To all the single ladies out there — be careful! Listening to the Academical Village People too long causes one to develop a fierce, irreversible crush.

To ladies and gents alike, you'll love this album. Many all-male groups strive to be equally talented and funny, but few are as convincing as the goofy, creative, and capable men of AVP. You know you're in for a good time when you read some of the AVP nicknames: Davis "Flirty Pants" Gouldin, James "Beast" East, and Biff "Cookie-Duster" Tradwell. Interestingly, Tradwell, and others not pictured, are among "Those who tricked the University into giving them a diploma".

Tomfoolery aside, Academical is Not a Word opens with a sure-fire plan: sing the classics so well that listeners enthusiastically join-in. Uptown Girl, with tight harmonies, razor-sharp blend, high energy and an overall sound that could be mistaken for The Beach Boys (except much cooler), sets up the mood for the rest of the album — fun! Uptown Girl proves two things — these guys can sing, and these guys never err on the safe side. If you aren't already dancing, you certainly will be during Do You Love Me?, a wild version of the beloved favorite which includes shout-outs to the Iron Chef and Sean Paul's Get Busy. AVP's stride continues with I Will Survive, a hot party-style song where soloist Mikey Daguiso sings higher than some women can, and with complete comfort and control to boot. "Impressive" is too common a word to describe the punch AVP throws to start Academical is Not a Word.

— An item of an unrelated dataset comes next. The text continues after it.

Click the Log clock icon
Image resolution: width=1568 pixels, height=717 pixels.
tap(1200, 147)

The middle of the album shifts into comedy numbers, echoing the silliness of the always amusing AVP liner notes. Stacey's Mom includes plenty of slapstick remarks from the peanut gallery during and between verses, and Careless Whisper is a striking, over-the-top rendition that again showcases just how high these boys can sing. The Reason is the stand-out, main act during AVP comedy hour. The background support on The Reason is gorgeous and passionate, soloist James East leaves one weak in the knees, and the production is incredible. If we deleted the soloist, and thus the lyrics, The Reason could stand alone as a powerhouse driving rock ballad. So it comes as a complete surprise that in this spoof, "The reason is sex". I'm telling you, AVP is fearless.

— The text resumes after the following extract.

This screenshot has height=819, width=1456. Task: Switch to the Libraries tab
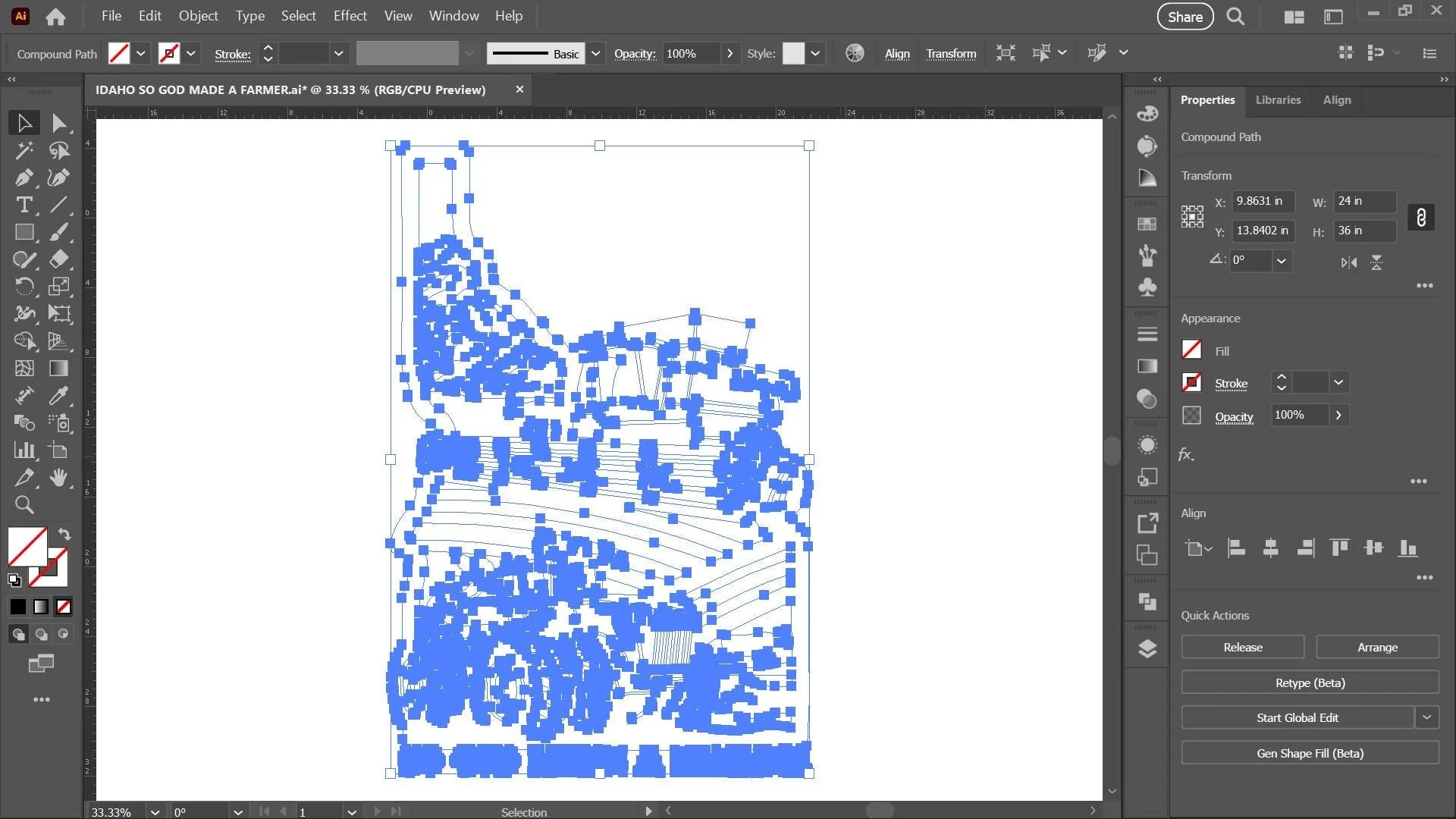[1277, 100]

Academical is Not a Word closes with modern hits, a nice choice to end one hell of a ride. The Scientist pulses with emotion and connection, creating chills and moments of inspiration. Aeroplane is the best overall track on this album, with soloist East outdoing his previous stellar performance on The Reason. Make no mistake, I am in love. But, I am not blinded by love. Sleepy, formal and plain Poses is very out of place on this otherwise high-energy album. Poses also drastically changes the direction of the album, as it road-blocks the powerful momentum that kicked-off Academical is Not a Word. You and I Both suffers from neglected mixing, as individual voices distract and tuning wanders. You and I Both also has questionable arranging decisions, including overly-choppy syllables and rhythms, and a strange silence before the final chorus when there should be been a sound explosion. I'm also not keen on the over-production and distortion of This Love, which also feels out of place given the prior clean and clear sound AVP established.

But, this album is still a total blast. Funny, spunky, risky, and highly enjoyable, Academical is Not a Word is great for college parties, stress relief, and daily car dancing. I recommend it without hesitation.